Chief Clunis’s statement on his retirement:
I became a police officer out of a great desire to make a difference in our community. My career has given me enormous opportunities to fulfill that desire and it is that same desire for making a difference that caused me to apply for the position of Chief of Police.
When I was sworn in as Chief of Police on November 2nd, 2012 I declared that we will make a difference in preventing crime and disorder in our city by working together. By raising the consciousness of our community, in understanding that much of our crime is socially constructed and that only by addressing the social roots of crime, will we see a cost effective, sustainable answer to crime.
There are a lot of good things happening in our organization with a lot of attention focused on moving forward as we occupy our new headquarters. Things are progressing well and the future for the organization is on solid ground.
Over the past year I’ve been contemplating my future as Chief. I took on the job with specific goals in mind, wanting to transform the nature of policing in our city and to enhance the work environment for our members.
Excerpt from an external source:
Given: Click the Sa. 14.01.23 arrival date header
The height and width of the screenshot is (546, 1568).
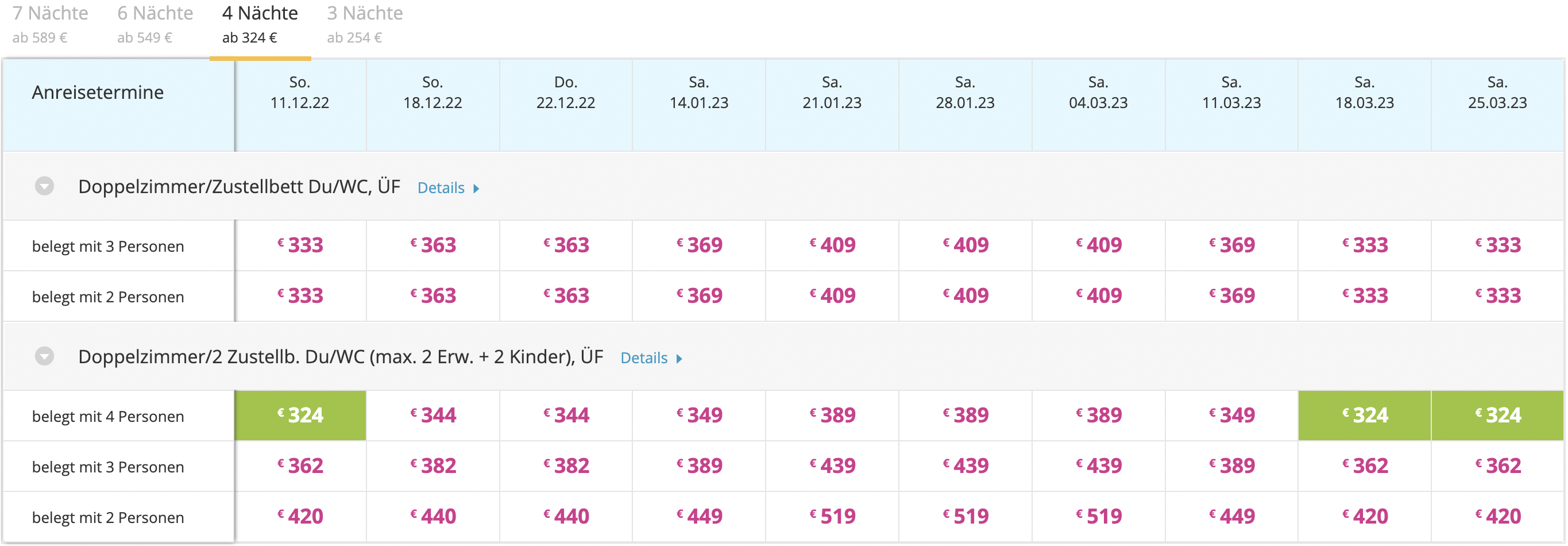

My policing career has always been about purpose and over the past year it has become increasingly clear to me that my purpose has been fulfilled with the support of all our members, past and present. It is time for me to pursue new goals, with the continuing purpose of impacting people in very positive ways.
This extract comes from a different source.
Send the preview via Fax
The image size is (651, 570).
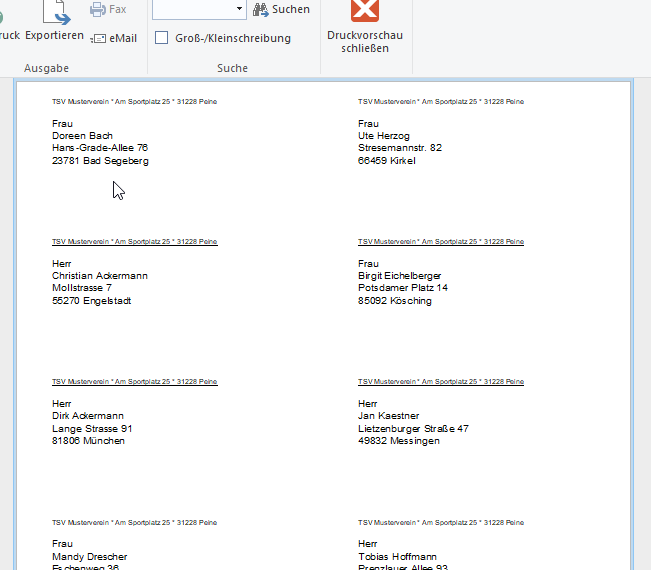(x=108, y=9)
I will be retiring from the Service in the near future. I am prepared to continue serving until a new Chief has been selected, which I hope will be within the next several months.
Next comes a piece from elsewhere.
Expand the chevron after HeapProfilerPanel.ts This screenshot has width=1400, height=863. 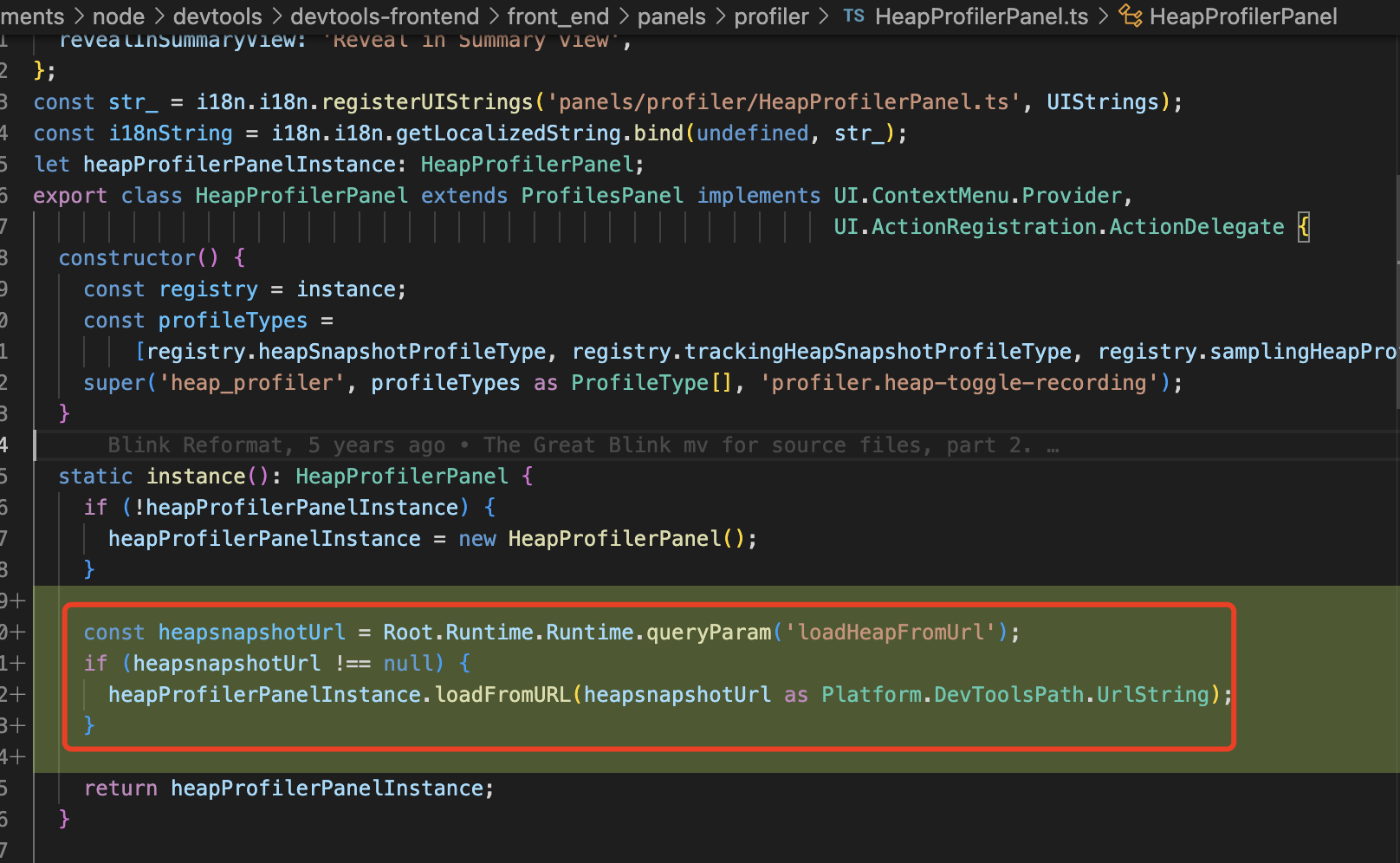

It has been my honour to work with Mayor Brian Bowman, Winnipeg Police Board chair Scott Gillingham, and the exceptional men and women of the Winnipeg Police Service. It has been my exceptional good fortune to serve the people of the City of Winnipeg.
Thank you for working with me in creating a culture of safety for all.
Officers Facing Layoffs?
The retirement announcement was at least partially overshadowed by reports up to 80 Winnipeg Police Officers may be losing their jobs.
Mynarski Councillor and Police Board member Ross Eadie says the police are facing a $2.45 million budget shortfall. He says that means jobs could be lost to balance the books.
“The last officers hired are the first ones out. The lowest paid officers. They’re estimated 80 full time positions will have to be reduced.”
Eadie says the Cadets program could be on the chopping block as well.
He says he has real concerns about the impact that might have on public safety. He thinks the proposed cuts may have played a role in Clunis retiring.
“This budget process this time was so difficult, I think he got worn down.”
Clunis denies any potential cuts have had any role in his decision.
Eadie says he’ll table a motion at city council on March 24th, calling for an additional .48% hike in property taxes. He says that would mean no officer layoffs would be required.
Meantime, Police Board Chair Scott Gillingham is calling Eadie’s suggestions that layoffs are on the table “inaccurate, inappropriate and reckless.”
Gillingham says the police board will meet tomorrow to present their ideas for the budget.
Mayor Brian Bowman says Eadie is off base.
“I think you can look at the preliminary budget, as table proposes an increase of 6.32% (for police) from last year’s budget. That by most definitions is an increase, not a cut.”
Bowman says the Police Board ultimately decides how the police budget is spent.